Abta will host a reception in Parliament later today where we will outline to politicians our call to action for jobs and growth in UK travel and tourism.

When David Cameron was elected in 2010 one of his first public statements recognised the key role travel and tourism had to play in helping the economy to grow.

This was a welcome and refreshing position, in contrast to many previous governments which have either ignored our industry or treated it as simply a convenient source of tax revenue.

While the 2011 Government Tourism Policy paper set out some foundations for a coherent and supportive policy towards tourism, it concentrated too heavily on just two sectors of the tourism mix, domestic and inbound, without properly recognising the crucial role outbound tourism performs in creating employment and wealth and driving growth.

A succession of rather grim economic indicators has shown the country is in desperate need of growth.

We believe the government must now look to refresh and rejuvenate a number of its policies to help our dynamic, job-creating industry to flourish.

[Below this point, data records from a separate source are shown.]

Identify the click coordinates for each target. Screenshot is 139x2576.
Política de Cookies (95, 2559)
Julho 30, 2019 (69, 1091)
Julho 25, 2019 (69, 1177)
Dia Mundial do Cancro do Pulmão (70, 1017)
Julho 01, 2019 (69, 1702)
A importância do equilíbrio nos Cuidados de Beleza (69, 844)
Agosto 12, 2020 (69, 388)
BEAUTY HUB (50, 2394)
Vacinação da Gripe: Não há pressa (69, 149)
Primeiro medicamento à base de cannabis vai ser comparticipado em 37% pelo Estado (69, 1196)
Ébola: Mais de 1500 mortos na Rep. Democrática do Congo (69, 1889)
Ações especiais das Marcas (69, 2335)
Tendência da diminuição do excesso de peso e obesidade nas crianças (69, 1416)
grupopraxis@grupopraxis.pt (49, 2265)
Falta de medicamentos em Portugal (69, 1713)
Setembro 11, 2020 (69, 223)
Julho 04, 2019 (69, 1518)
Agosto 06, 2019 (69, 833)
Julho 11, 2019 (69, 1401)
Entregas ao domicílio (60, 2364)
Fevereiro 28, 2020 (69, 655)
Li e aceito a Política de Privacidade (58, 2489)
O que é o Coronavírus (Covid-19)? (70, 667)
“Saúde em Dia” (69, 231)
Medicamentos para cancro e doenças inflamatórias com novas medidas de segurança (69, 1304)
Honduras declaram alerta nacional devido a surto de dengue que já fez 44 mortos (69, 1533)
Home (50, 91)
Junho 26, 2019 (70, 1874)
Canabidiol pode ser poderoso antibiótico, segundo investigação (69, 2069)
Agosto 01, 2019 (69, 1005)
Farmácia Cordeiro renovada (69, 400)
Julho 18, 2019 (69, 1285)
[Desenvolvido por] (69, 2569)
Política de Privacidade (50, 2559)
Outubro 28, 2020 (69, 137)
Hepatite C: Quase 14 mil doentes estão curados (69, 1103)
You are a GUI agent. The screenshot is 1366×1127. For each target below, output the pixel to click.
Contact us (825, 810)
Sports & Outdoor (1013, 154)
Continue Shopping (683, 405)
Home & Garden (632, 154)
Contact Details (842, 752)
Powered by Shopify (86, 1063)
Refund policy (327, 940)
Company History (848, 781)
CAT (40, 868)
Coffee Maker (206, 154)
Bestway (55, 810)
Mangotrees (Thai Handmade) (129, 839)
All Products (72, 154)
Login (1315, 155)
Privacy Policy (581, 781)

At the same time it should not forget that all three tourism sectors are closely linked, sharing infrastructure, products and a consumer base. 

All three sectors contribute massively to the UK economy, with consumer spending on travel and tourism totalling an estimated £125 billion a year.

The outbound sector, too often seen as driving money out of the country, contributes a substantial £31 billion to the UK, as reported by Centre for Economics and Business Research in May 2012.

Outbound travel also provides £6 billion a year in taxes to the Treasury and supports 1.26 million jobs in the wider economy, making it a major player in wealth and job creation for UK Plc. 

We have identified four key areas where government support and action is required:

  • Strategic infrastructure support – ensuring communities have excellent transport connections to airports and sea ports, enabling travel to, from and around the UK.

  • Creating a more-competitive product – the government must help where it can to ensure UK travel and tourism is as cost-competitive as possible. It should consider commissioning a review on the impact of Air Passenger Duty, reducing VAT on tourism services and simplifying the visa process for entry to the UK.

  • Good regulation for confident customers and businesses – policymakers must ensure all regulation is proportionate and targeted. The government should bring airline holiday sales within the Atol scheme, remove the requirement for travel insurance sales to be regulated by the Financial Services Authority and cap passport-fee increases.

  • Promotion of travel and tourism as a key employer – the government should encourage cooperation between industry and the educational sector to create the level and type of skills needed for the future development of a healthy and thriving tourism industry, with support for apprenticeships and training in management and entrepreneurial development. The government should also commit to a well-resourced and long-term marketing strategy to promote the UK to a global audience.

All of these policies are deliverable and would provide immense benefits to the UK economy at a time when positive action and results are desperately needed.

We challenge the government to take our recommendations on board and help the industry make its contribution to creating employment, driving wealth and building a sustainable economic future for the UK.